— Text block —
'See What Can Be Done: Essays, Criticism and Commentary', by Lorrie Moore - Review

By Sansom, Ian | The Spectator, May 12, 2018 | Go to article overview

'See What Can Be Done: Essays, Criticism and Commentary', by Lorrie Moore - Review


Sansom, Ian, The Spectator


Is there anything more depressing than the prospect of reading a writer's collected essays, journalism and occasional pieces? Most of it is sheer dross, the work of the left hand, written under the cosh in double-quick time and for easy money. There are of course exceptions: Orwell, though even then you have to wade through a terrible lot of dreck; the late, great, much-missed Gilbert Adair; the New Yorker's ever-so-sweet E.B. White; the definitive bouncing Czech Karel Capek (whose journalism was translated into English some years ago, published as Believe in People); and Marianne Moore, whose reviews are almost as astonishing as her poetry.

— Recorded data —
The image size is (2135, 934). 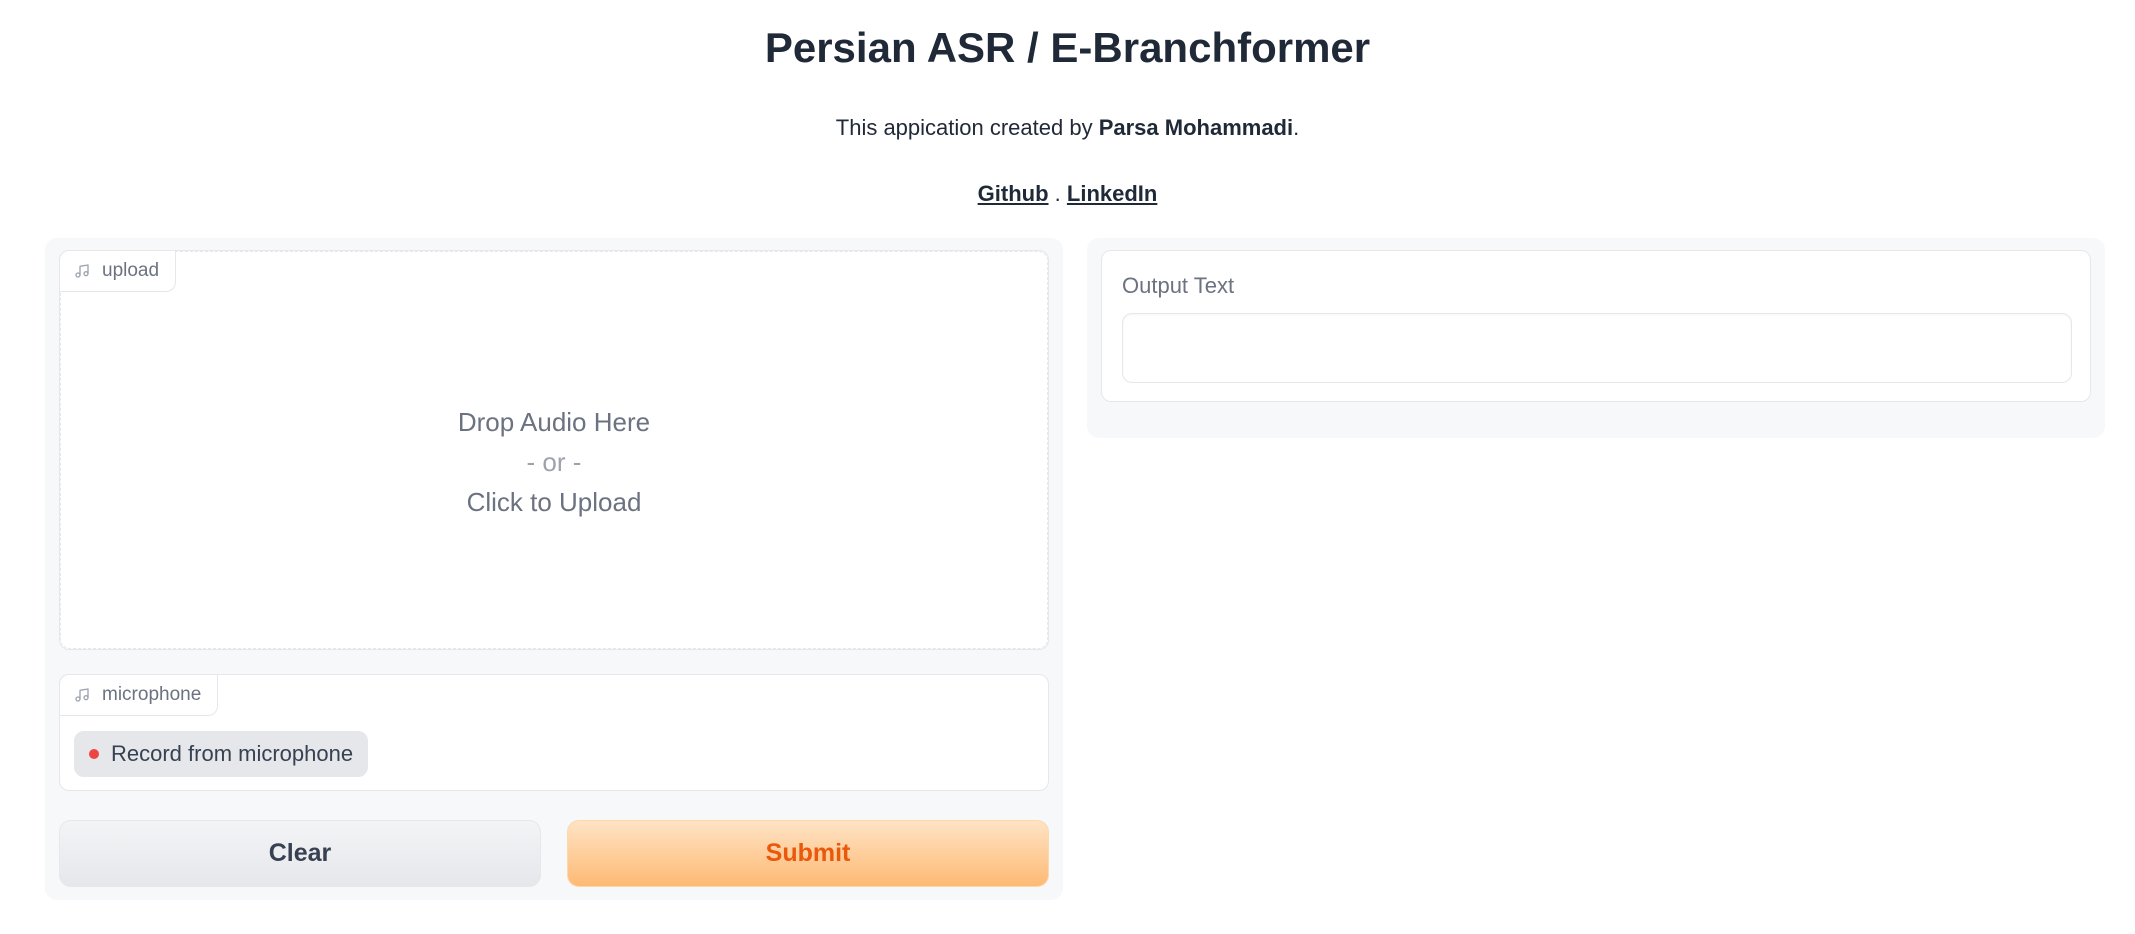 What do you see at coordinates (554, 422) in the screenshot?
I see `drop-line-1: Drop Audio Here` at bounding box center [554, 422].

— Prompt A —
Answer these from the review:
(i) In which publication and on what date did it appear?
(ii) Under what English title was Karel Capek's journalism published?
(iii) Whose reviews does it call almost as astonishing as her poetry?
— Prompt B —
List every writer the review names as an exception to the rule that collected essays and journalism are mostly dross.

— Expected output A —
(i) The Spectator, May 12, 2018
(ii) Believe in People
(iii) Marianne Moore's

— Expected output B —
Orwell
Gilbert Adair
E.B. White
Karel Capek
Marianne Moore